BY Amanda Connelly | January 19 | comments icon 0 COMMENTS     print icon print


Catholic parents force council to scrap school transport cuts

Catholic parents in Lanarkshire have forced the council to scrap school transport cuts across North Lanarkshire that could have disproportionately affected Catholic school – but council chiefs have warned the decision may affect other areas of the education budget

The unpopular proposals would have seen secondary school pupils only be entitled to free school transport if they lived more than three miles from their catchment school—an increase from the current qualification of more than two miles—while for primary school pupils the qualification would have increased from more than one mile to more than two miles.

Motherwell Diocese had spoken out against the proposals, fearing they could ‘disproportionately disadvantage’ Catholic pupils.
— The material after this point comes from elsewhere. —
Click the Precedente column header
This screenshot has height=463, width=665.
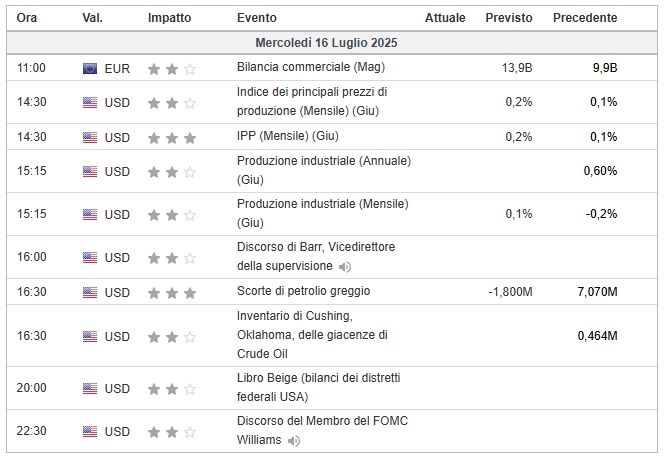[x=585, y=18]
“We believe that this decision will disproportionately disadvantage pupils attending Catholic schools,” they said in an earlier statement. “Catholic schools tend to have bigger catchment areas, drawing pupils from a wider area, and therefore more of their pupils rely upon buses to get to and from school.”

However, following backlash after public consultations, the Labour-led council has decided to drop the proposals.

“As you are aware over recent months Labour councillors, myself included, have attended public meetings, and been contacted by parents and other interested parties regarding proposals to amend the current criteria for school pupil transport in North Lanarkshire,” education vice convener Angela Campbell said. “The consultation has now come to a close and during this period we have listened to the legitimate concerns being raised.

“Given the scale of the draconian, disproportionate cuts being handed down to North Lanarkshire Council from the Scottish Government it has sadly been necessary to explore all areas of service provision.

“Councillors have taken absolutely no pleasure in doing this, however, parents, guardians and young people have made their thoughts known and their voices heard.

“The Labour administration has listened and has taken the decision not to support any change to the existing school pupil transport criteria for the duration of the council term.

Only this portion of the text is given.